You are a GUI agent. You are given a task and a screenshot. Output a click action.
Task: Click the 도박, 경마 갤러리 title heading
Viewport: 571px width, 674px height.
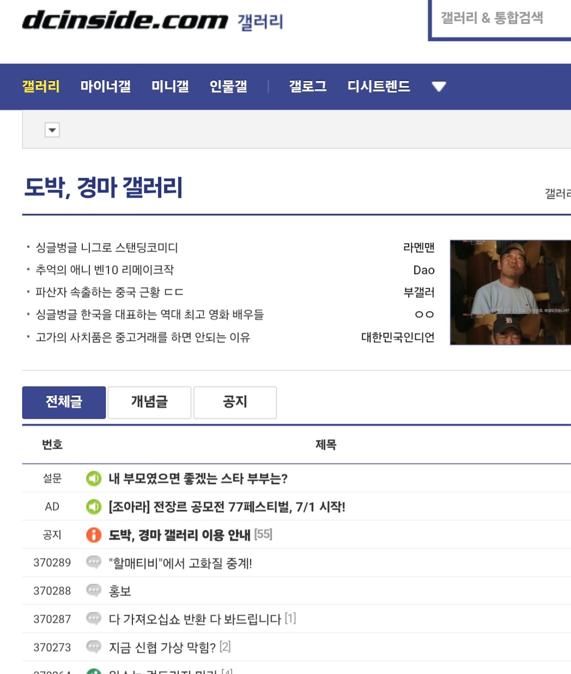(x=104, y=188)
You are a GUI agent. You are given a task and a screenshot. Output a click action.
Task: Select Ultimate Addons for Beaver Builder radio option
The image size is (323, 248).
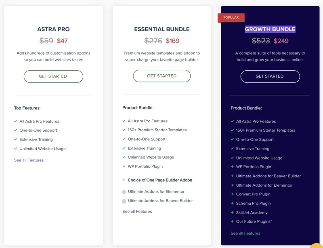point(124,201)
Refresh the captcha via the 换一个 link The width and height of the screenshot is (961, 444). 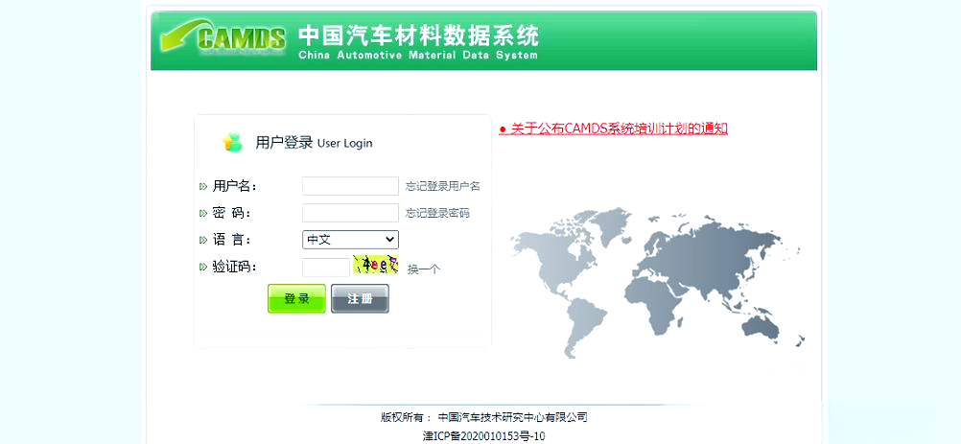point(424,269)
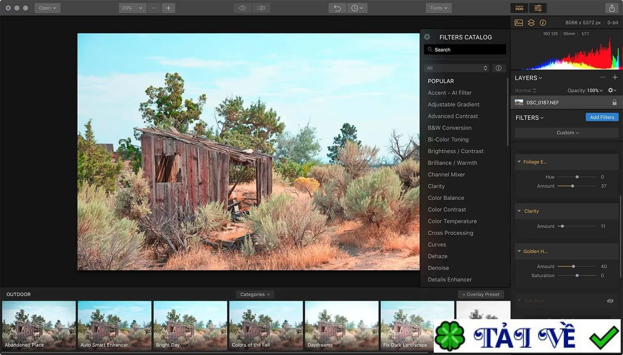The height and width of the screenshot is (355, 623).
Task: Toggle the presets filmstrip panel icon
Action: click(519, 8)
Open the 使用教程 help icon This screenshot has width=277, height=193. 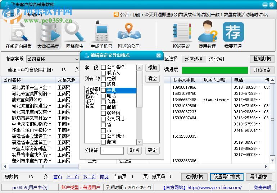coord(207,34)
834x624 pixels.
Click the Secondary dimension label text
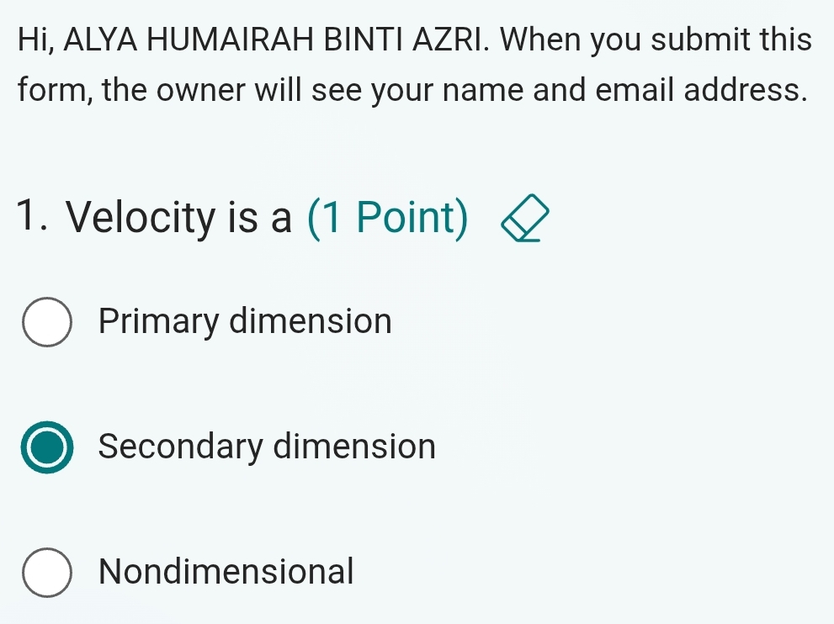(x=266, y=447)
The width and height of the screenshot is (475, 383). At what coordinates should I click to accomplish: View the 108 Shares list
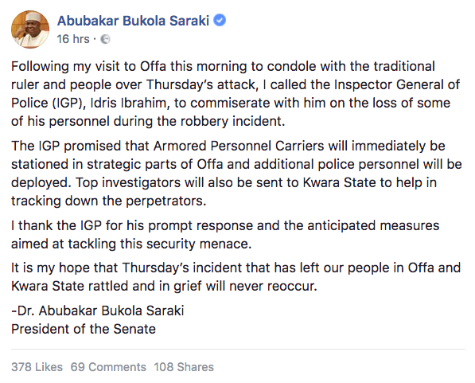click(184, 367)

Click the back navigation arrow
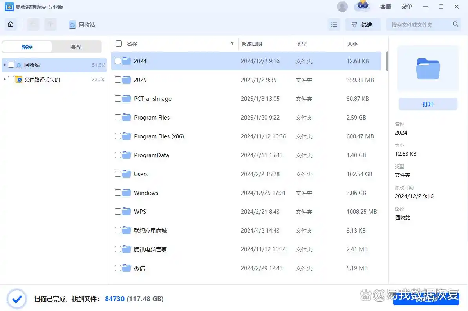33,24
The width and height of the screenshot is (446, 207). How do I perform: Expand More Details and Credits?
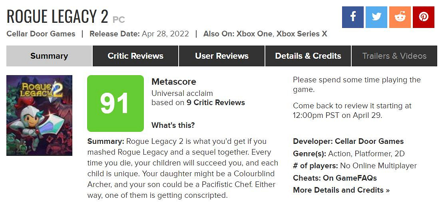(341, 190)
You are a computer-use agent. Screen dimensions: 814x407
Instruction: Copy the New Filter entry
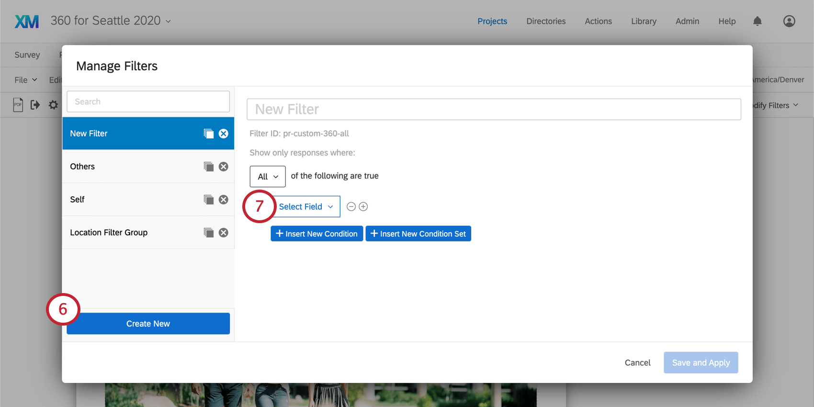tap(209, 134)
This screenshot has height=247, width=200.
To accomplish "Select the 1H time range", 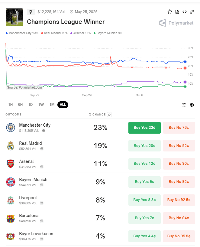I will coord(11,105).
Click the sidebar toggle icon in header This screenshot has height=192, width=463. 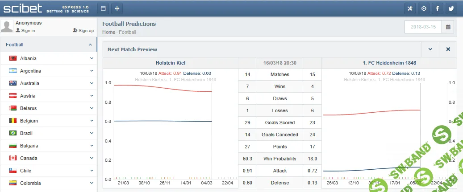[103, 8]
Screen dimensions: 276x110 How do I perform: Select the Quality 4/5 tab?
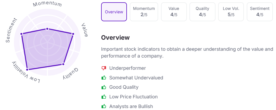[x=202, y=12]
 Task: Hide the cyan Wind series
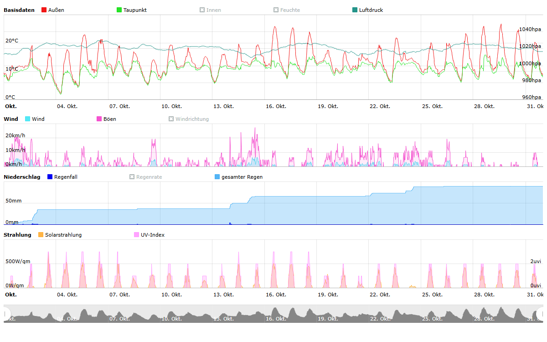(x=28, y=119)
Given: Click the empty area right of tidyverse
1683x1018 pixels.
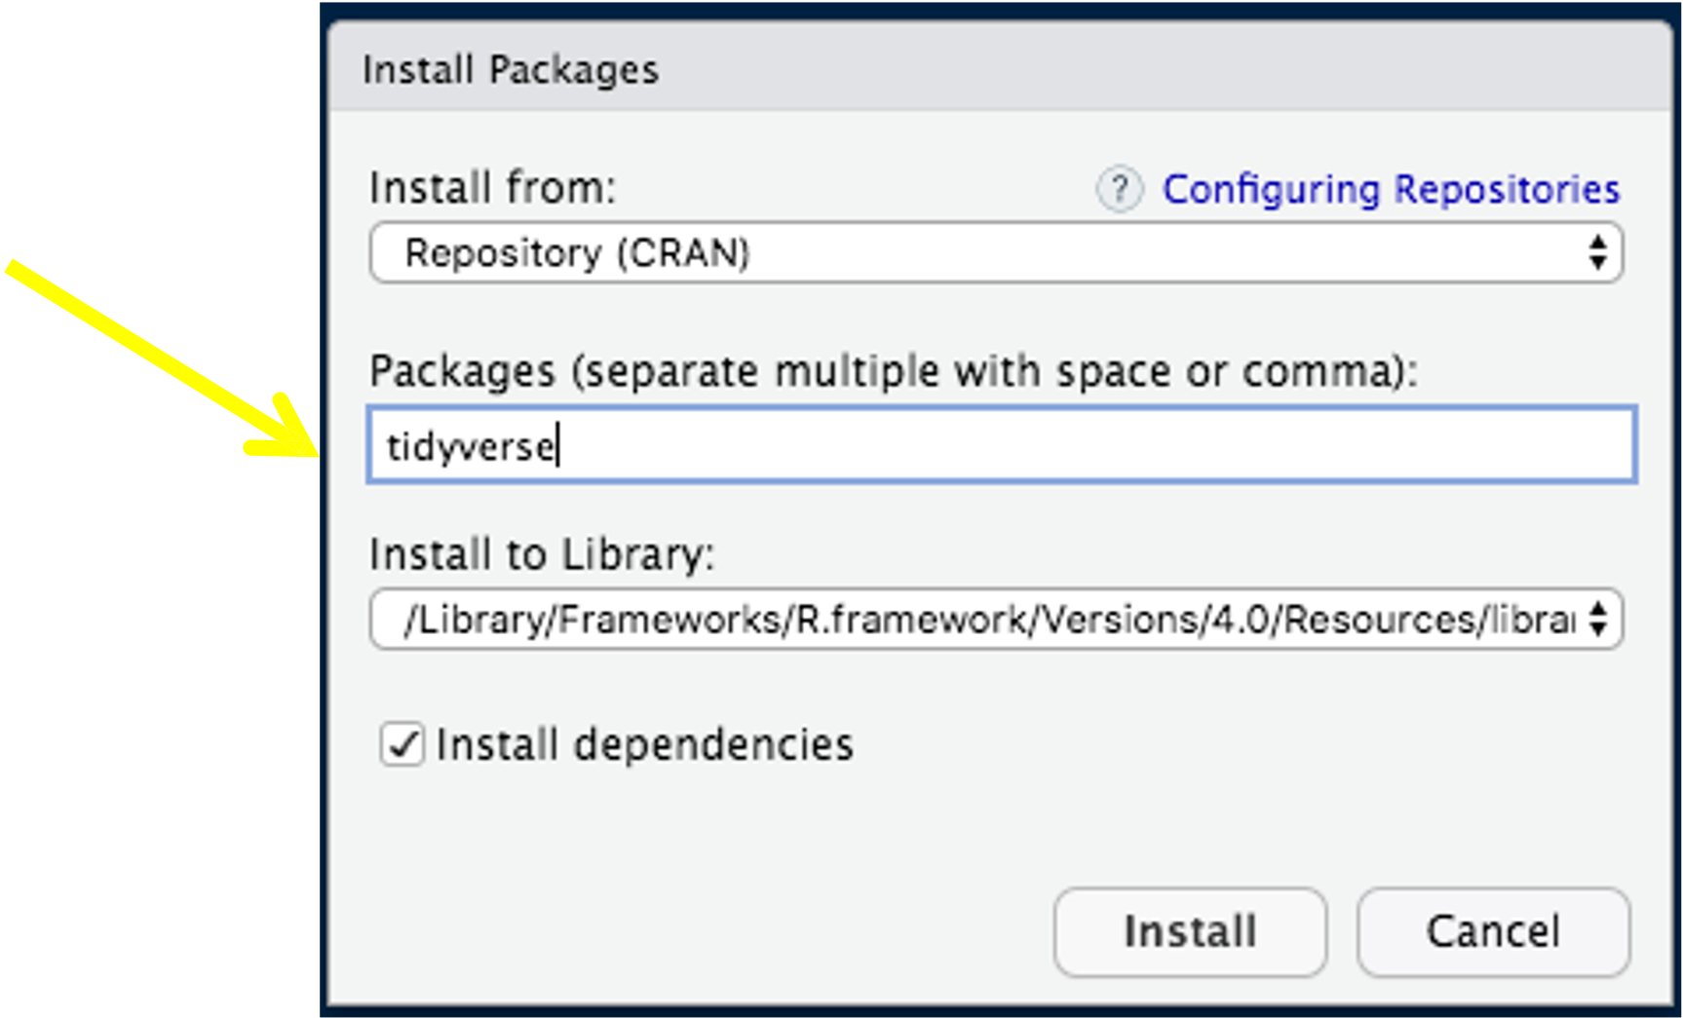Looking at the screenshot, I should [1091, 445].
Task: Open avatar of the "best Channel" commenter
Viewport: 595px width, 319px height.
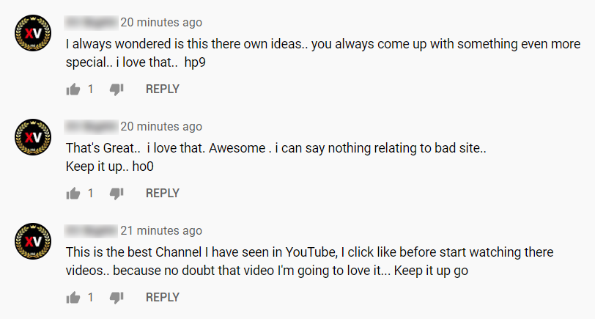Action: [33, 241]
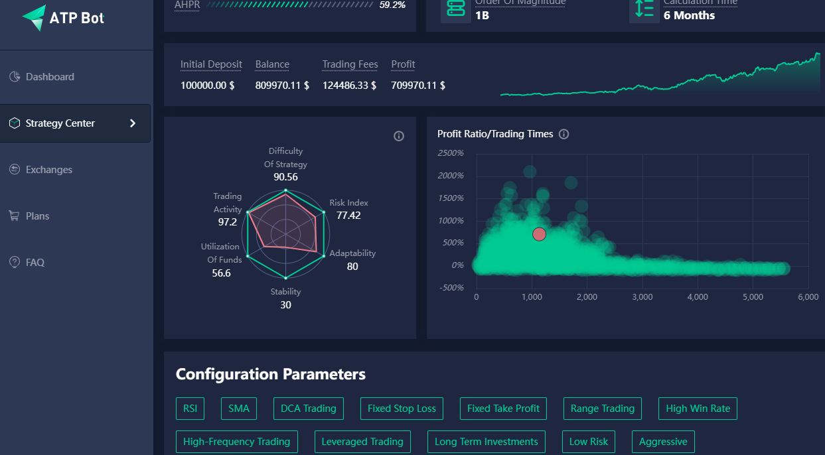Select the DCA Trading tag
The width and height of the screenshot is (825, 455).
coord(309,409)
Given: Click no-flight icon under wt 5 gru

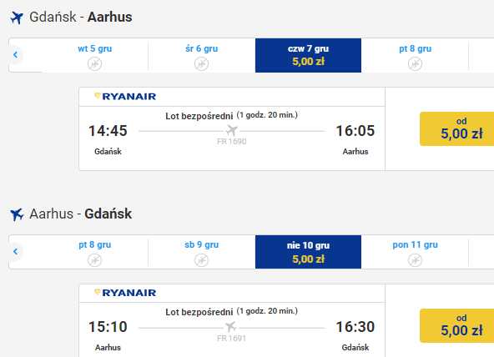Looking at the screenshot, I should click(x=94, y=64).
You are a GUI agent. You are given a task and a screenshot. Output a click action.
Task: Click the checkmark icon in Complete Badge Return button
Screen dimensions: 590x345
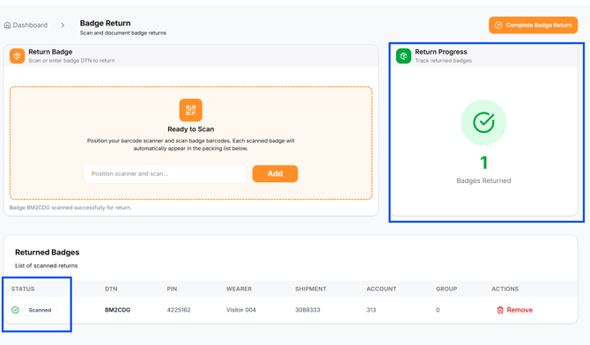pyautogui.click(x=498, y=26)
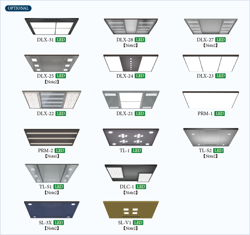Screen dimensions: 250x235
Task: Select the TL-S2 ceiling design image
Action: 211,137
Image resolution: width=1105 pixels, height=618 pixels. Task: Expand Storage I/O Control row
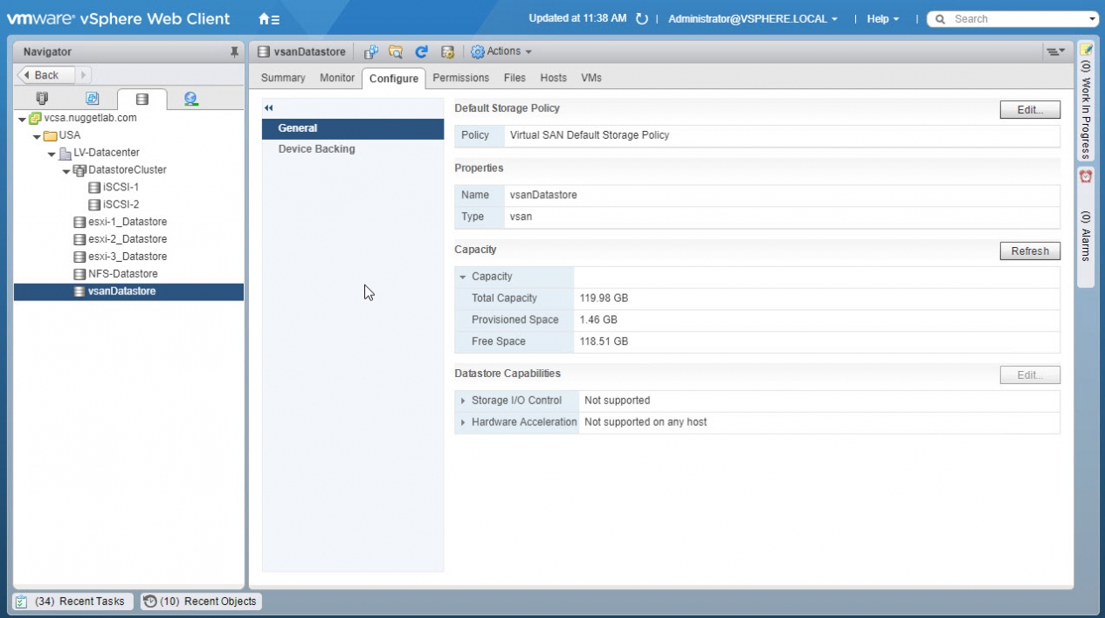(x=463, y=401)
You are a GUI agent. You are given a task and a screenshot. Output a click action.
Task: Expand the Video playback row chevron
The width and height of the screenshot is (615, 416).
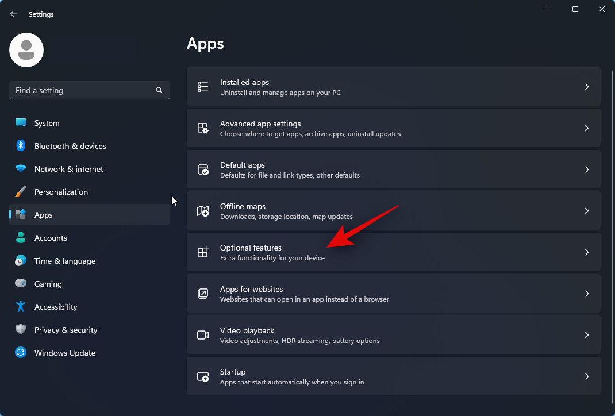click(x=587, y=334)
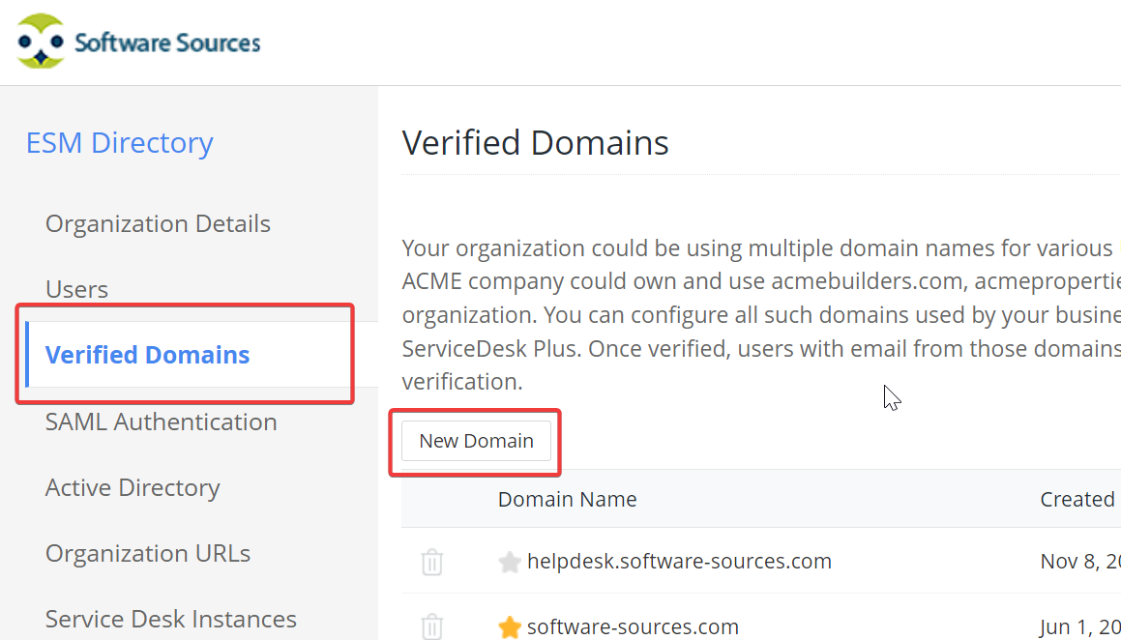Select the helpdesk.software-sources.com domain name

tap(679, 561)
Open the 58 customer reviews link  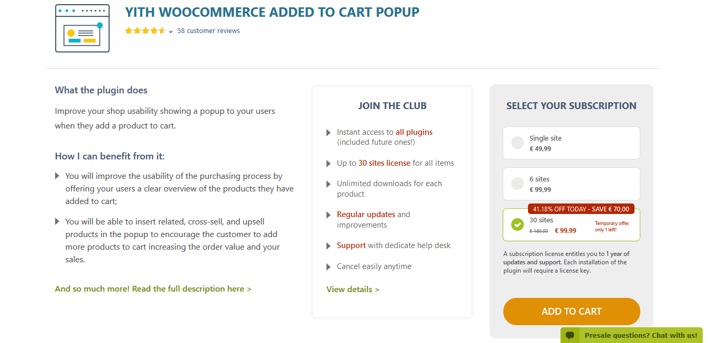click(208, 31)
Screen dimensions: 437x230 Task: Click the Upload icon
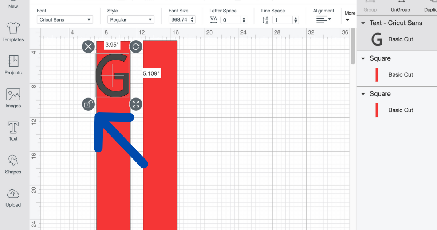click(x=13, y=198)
######
• **PROBLEM TO WORK ON**
Could you write out exactly the lines from the line containing "Screen dimensions: 437x230" to the end of the material, and nothing else? No pictures belong in the copy.

• **RESPONSE BOX**
Screen dimensions: 437x230 Task: Click the Upload icon
click(x=13, y=198)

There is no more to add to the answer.